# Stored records
Segment Open
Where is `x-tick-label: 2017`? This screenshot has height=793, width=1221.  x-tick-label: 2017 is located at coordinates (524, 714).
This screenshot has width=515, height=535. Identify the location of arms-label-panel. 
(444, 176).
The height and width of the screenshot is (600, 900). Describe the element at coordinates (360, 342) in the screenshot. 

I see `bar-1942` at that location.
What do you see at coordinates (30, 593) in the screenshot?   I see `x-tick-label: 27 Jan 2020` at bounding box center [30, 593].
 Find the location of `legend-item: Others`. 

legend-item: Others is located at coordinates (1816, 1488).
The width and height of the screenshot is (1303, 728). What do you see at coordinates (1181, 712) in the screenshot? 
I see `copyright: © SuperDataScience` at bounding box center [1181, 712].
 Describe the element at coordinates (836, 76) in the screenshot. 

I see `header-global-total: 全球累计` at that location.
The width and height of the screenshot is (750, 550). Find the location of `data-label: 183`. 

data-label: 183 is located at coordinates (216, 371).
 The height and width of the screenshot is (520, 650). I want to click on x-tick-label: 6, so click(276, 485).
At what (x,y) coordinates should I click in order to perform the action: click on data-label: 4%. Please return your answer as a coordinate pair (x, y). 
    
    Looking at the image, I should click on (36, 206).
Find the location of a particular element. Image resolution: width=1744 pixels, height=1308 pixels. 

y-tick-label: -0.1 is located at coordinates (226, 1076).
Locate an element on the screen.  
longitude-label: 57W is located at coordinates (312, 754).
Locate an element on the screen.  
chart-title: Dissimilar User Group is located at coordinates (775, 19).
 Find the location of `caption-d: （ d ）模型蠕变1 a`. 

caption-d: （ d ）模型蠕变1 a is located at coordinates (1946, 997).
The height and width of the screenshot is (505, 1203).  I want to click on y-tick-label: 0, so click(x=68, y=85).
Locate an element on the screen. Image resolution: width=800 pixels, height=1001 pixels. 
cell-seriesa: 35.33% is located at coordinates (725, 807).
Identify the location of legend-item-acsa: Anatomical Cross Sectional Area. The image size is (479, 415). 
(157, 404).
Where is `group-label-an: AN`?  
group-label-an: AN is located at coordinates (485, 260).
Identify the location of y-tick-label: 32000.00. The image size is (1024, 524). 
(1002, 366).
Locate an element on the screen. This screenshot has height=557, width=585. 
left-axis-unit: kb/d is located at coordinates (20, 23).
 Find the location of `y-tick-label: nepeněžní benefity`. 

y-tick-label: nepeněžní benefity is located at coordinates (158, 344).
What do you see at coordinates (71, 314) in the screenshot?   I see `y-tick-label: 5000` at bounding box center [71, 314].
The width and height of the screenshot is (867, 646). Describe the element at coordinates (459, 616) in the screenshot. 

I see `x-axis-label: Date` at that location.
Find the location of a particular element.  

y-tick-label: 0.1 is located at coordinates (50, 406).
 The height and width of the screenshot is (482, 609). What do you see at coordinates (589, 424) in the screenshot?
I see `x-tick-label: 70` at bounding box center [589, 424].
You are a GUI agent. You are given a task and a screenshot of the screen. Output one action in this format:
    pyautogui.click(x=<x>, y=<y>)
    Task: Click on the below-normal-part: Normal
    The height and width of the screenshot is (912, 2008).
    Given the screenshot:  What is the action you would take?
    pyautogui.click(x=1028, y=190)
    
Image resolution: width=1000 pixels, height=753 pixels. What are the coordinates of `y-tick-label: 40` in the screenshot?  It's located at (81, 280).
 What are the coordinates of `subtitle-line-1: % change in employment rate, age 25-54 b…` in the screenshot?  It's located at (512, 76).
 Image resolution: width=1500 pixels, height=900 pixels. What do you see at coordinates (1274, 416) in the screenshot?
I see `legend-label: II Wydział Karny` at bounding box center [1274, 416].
Segment Closed
# Request
Transcribe without changes the lines in the listing above, starting with the line containing "Locate an element on the screen. This" and ending with the line containing "center [589, 424].", both of those lines included.

# Solution to the exercise
Locate an element on the screen. This screenshot has height=557, width=585. 
left-axis-unit: kb/d is located at coordinates (20, 23).
 Find the location of `y-tick-label: nepeněžní benefity`. 

y-tick-label: nepeněžní benefity is located at coordinates (158, 344).
What do you see at coordinates (71, 314) in the screenshot?   I see `y-tick-label: 5000` at bounding box center [71, 314].
The width and height of the screenshot is (867, 646). Describe the element at coordinates (459, 616) in the screenshot. 

I see `x-axis-label: Date` at that location.
Find the location of a particular element.  

y-tick-label: 0.1 is located at coordinates (50, 406).
 The height and width of the screenshot is (482, 609). What do you see at coordinates (589, 424) in the screenshot?
I see `x-tick-label: 70` at bounding box center [589, 424].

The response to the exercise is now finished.